Congregations are using songs written by their own leaders and members–indigenous beauty!
No, the music and poetry we use do not have to be “scholarly” before they are useable, but they do need to harmonize. We want no contradiction between the intrinsic (universal) appeal of melody and chord and the stated meaning of the text. No obvious battle for the rights of ownership caused by the associative power of music (pop-culture) abusing and overpowering the meaning and message of the text.
No, the music and poetry we use do not have to be “owned and operated” by a denomination before they may be shared across the landscape of faith in Christ, but they do need have theological cohesiveness.
Today, we are seeing and singing some offerings that are fresh reflections of true discipleship and biblical, hymnic historicity.

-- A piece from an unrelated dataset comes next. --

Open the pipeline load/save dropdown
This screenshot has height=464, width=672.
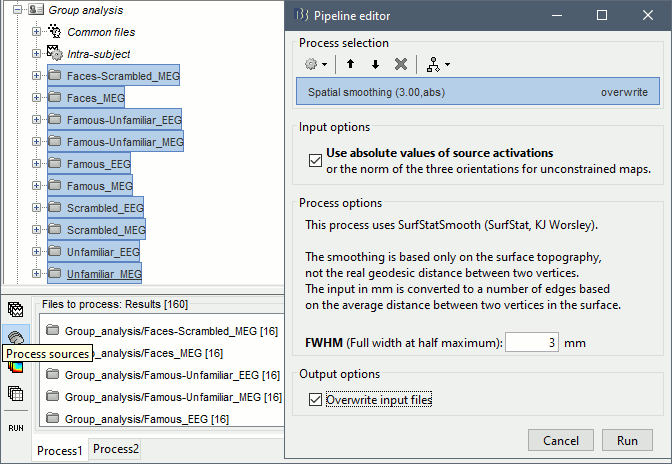point(438,64)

SO, WHILE WE ALWAYS LIVE IN THE NOW WITH “Sing a New Song unto the Lord”, we do not abandon the old HYMN or PSALM OR SPIRITUAL SONG that has stood the test of time. We ADD to the present offerings. We are always ADDING TO our faith.
Consider II Peter 1:3-9
“We have everything we need to live a life that pleases God. It was all given to us by God’s own power, when we learned that he had invited us to share in his wonderful goodness.God made great and marvelous promises, so that his nature would become part of us. Then we could escape our evil desires and the corrupt influences of this world.
Do your best to improve your faith. You can do this by adding goodness, understanding, self-control, patience, devotion to God, concern for others, and love. If you keep growing in this way, it will show that what you know about our Lord Jesus Christ has made your lives useful and meaningful. But if you don’t grow, you are like someone who is nearsighted or blind, and you have forgotten that your past sins are forgiven.

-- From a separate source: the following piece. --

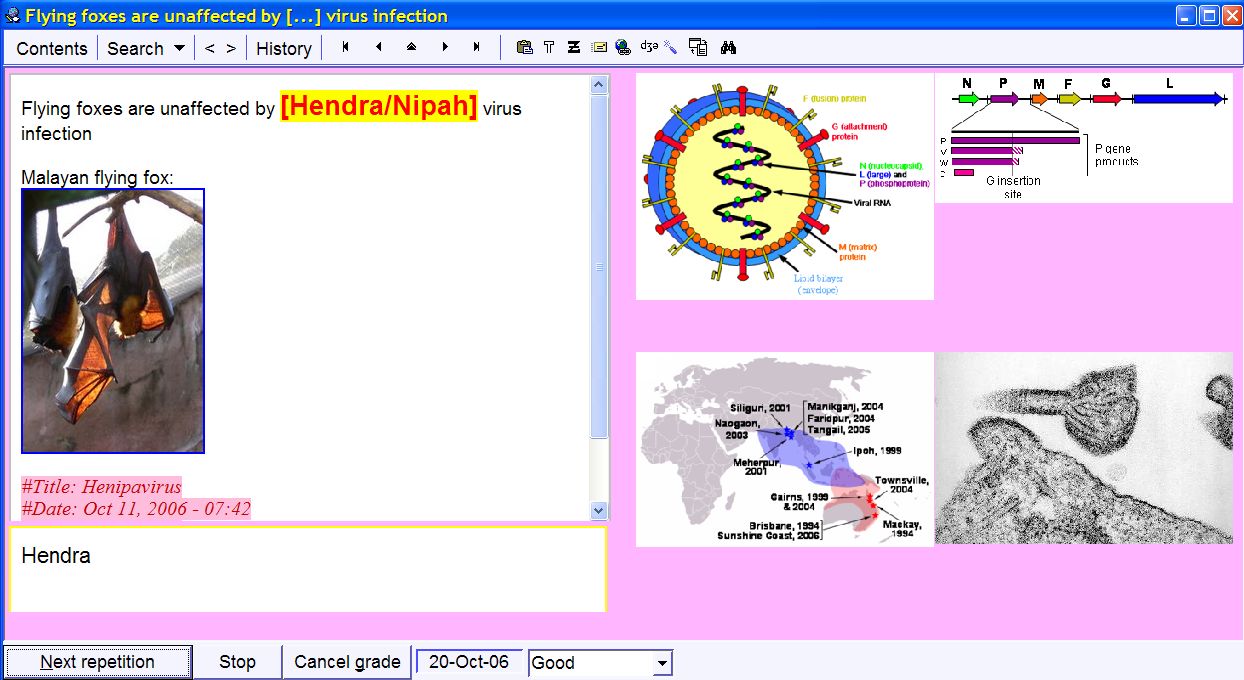Open the History item in toolbar

tap(284, 48)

The old still speaks with clarion voice without respect to or disconnect from any one generation. We learn quickly that hymnals still have necessary place in the church building and in among the believer’s diet of chorus, spiritual / gospel song) and psalmody.

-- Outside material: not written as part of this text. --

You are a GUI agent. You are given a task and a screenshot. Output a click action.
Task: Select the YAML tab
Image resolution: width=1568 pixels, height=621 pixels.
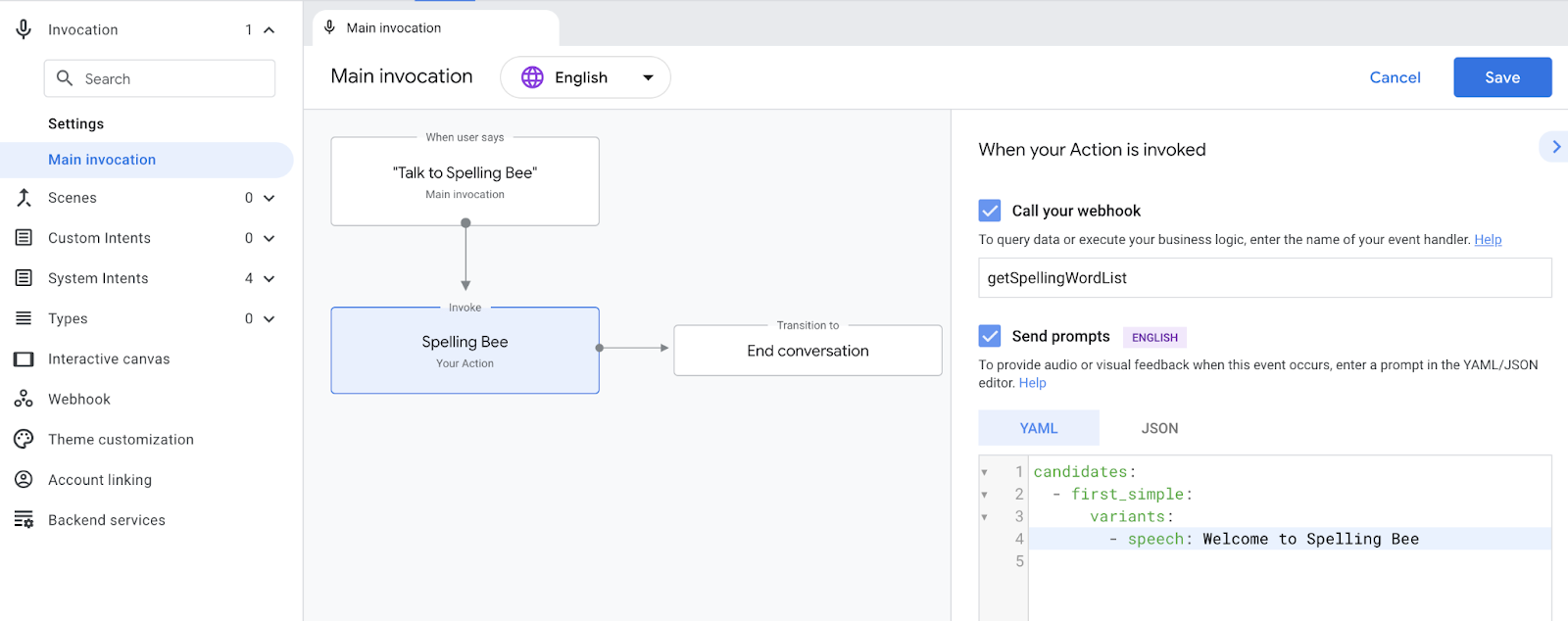[1038, 428]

Consider this Gospel Song (hymn) by Elisha Hoffman.
When each generation writes with such poignancy and depth of character as Mr. Hoffman, the style of music and the instrumentation, or none, will fall in place. The contradictions so often implemented for justification-sake will all but go away and the hymnal (collection of songs) will stay as more than a door-prop or relic of history.
Elisha was a Presbyterian pastor. (1839-1929) On one of his many visitations to his flock, he spent time with a mother in distress. As ministers do, he read from the bible several passages he believed to be appropriate. In this case, she found no relief. So, he told her, “Sometimes you have to tell Jesus”. She repeated his words but made them personal. “I must Tell Jesus”, and she did. As soon as that was done, she rose with new perspective and fresh hope. On the way home, the good pastor reveled in those precious moments. When inside he penned these words:
I must tell Jesus all of my trials,
I cannot bear these burdens alone;
In my distress He kindly will help me,
He ever loves and cares for His own.
I must tell Jesus! I must tell Jesus!
I cannot bear my burdens alone;
I must tell Jesus! I must tell Jesus!
Jesus can help me, Jesus alone.
I must tell Jesus all of my troubles,
He is a kind, compassionate Friend;
If I but ask Him He will deliver,
Make of my troubles quickly an end.
Tempted and tried I need a great Savior,
One who can help my burdens to bear;
I must tell Jesus, I must tell Jesus:
He all my cares and sorrows will share.